WHAT TO WORK ON> Beginning with the line that includes "The image size is (223, 151)." and ending with the last line, print the records exactly, leaving every picture out.

DATASET RECORDS>
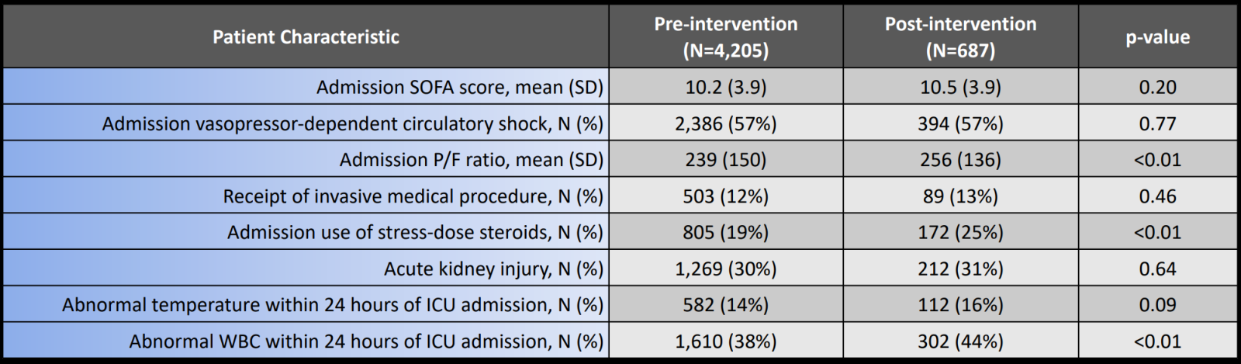Select the Admission P/F ratio row label

tap(471, 160)
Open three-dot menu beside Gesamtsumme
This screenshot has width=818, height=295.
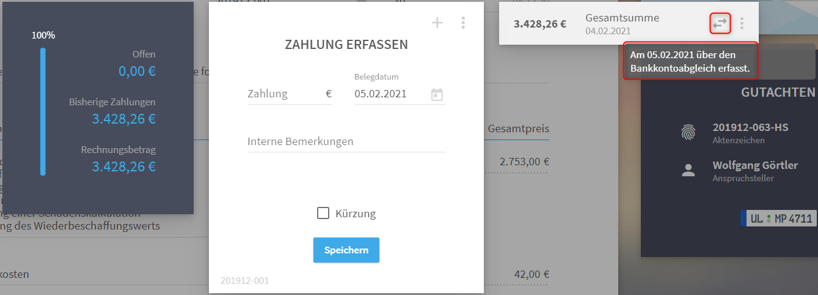[x=742, y=23]
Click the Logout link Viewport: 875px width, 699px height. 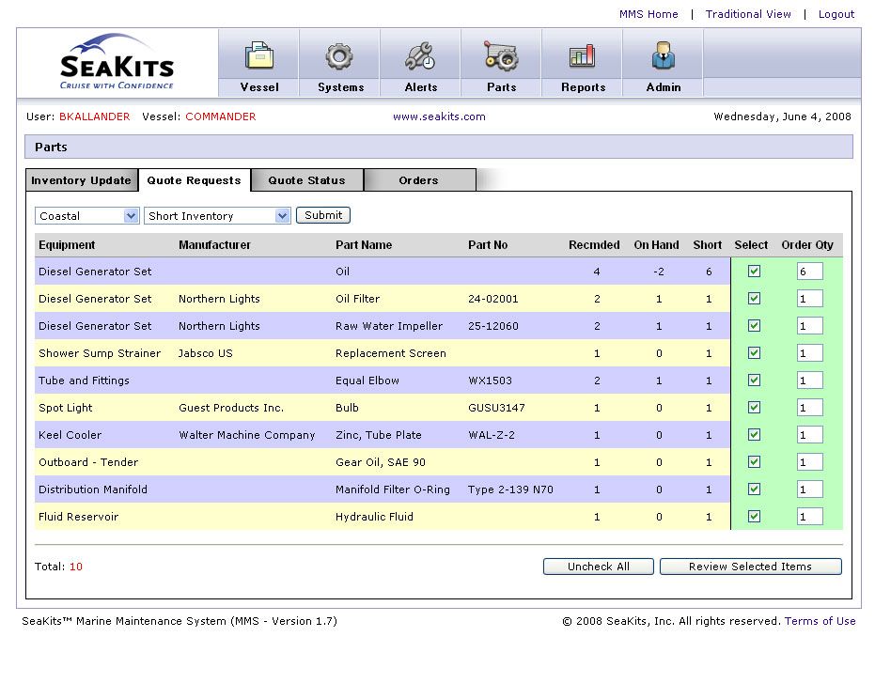pos(836,14)
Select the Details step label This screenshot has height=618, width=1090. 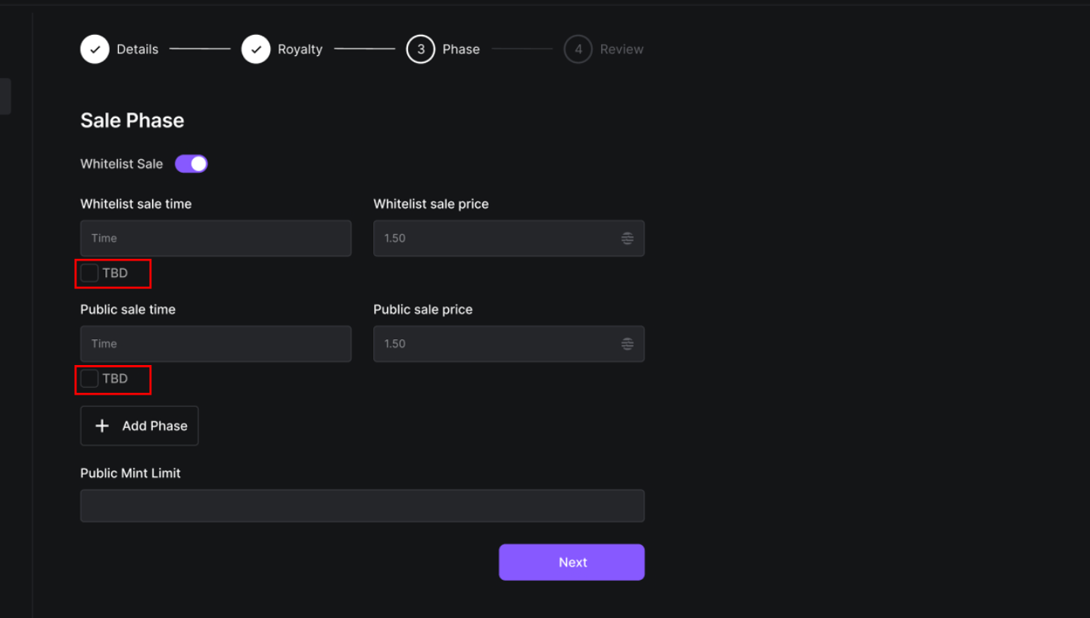[137, 49]
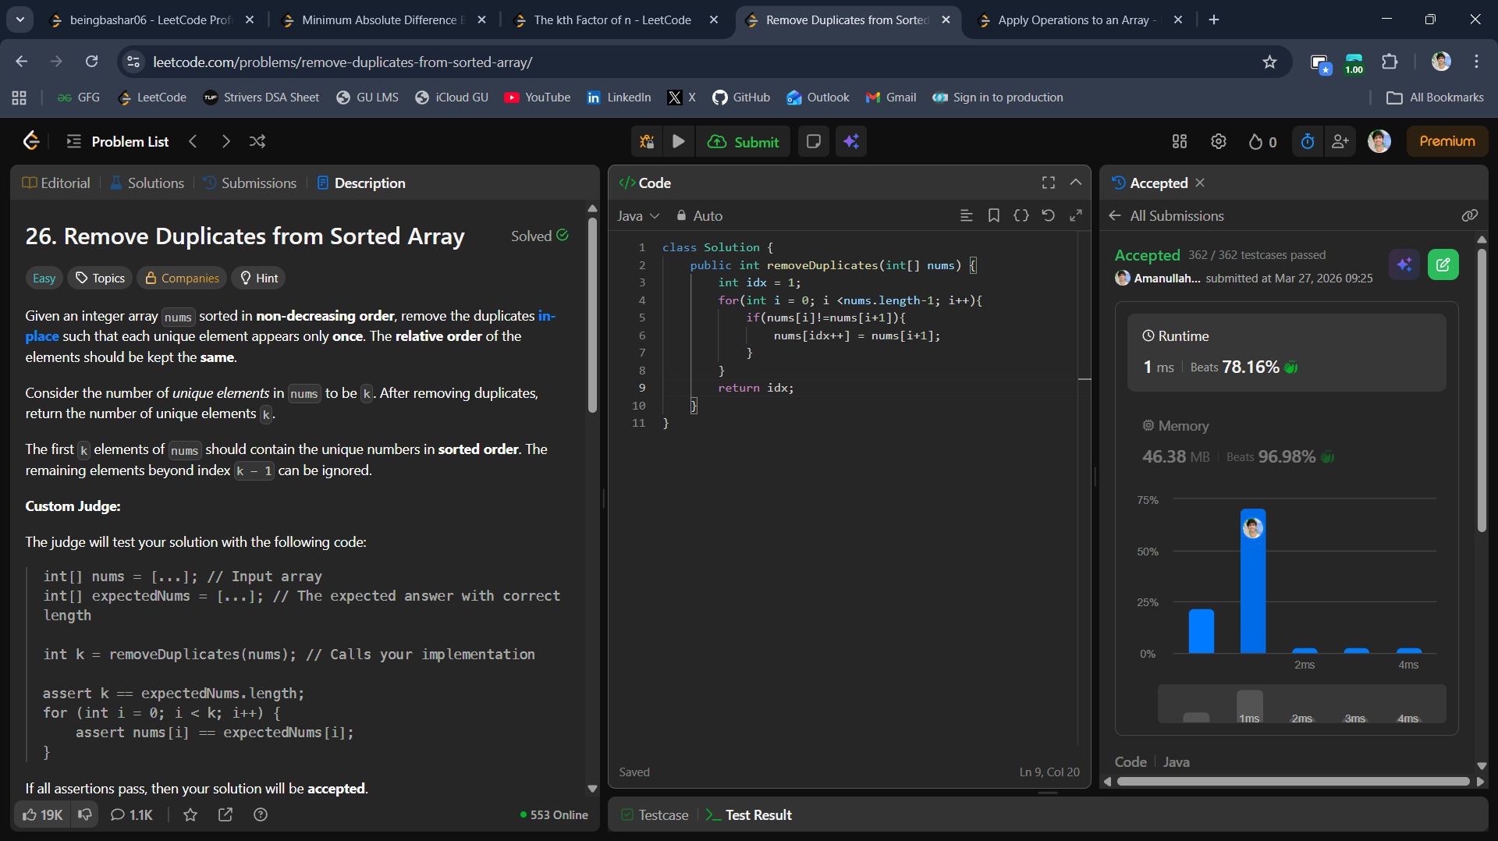Format the code using the format icon

click(966, 215)
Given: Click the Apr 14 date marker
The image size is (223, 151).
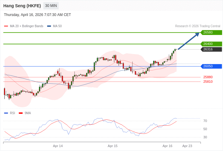Looking at the screenshot, I should [58, 146].

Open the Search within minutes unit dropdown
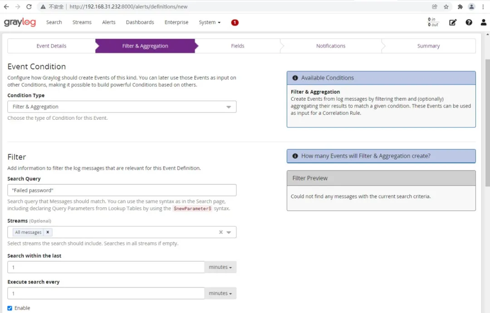click(221, 267)
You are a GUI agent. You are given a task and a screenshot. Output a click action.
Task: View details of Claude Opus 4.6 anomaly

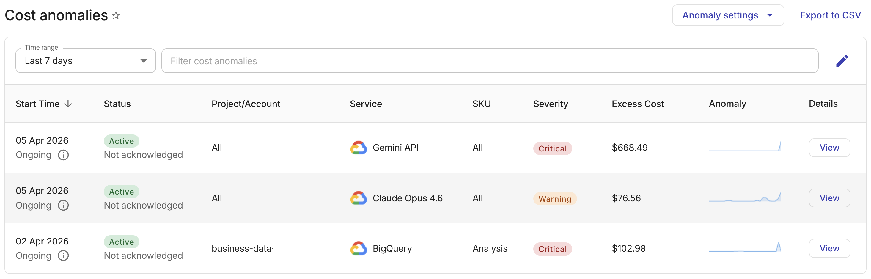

EXPECTED ANSWER>
The image size is (223, 151).
Looking at the screenshot, I should [58, 146].

Open the Search within minutes unit dropdown
click(221, 267)
You are a GUI agent. You are given a task and a screenshot. Output a click action.
Task: View details of Claude Opus 4.6 anomaly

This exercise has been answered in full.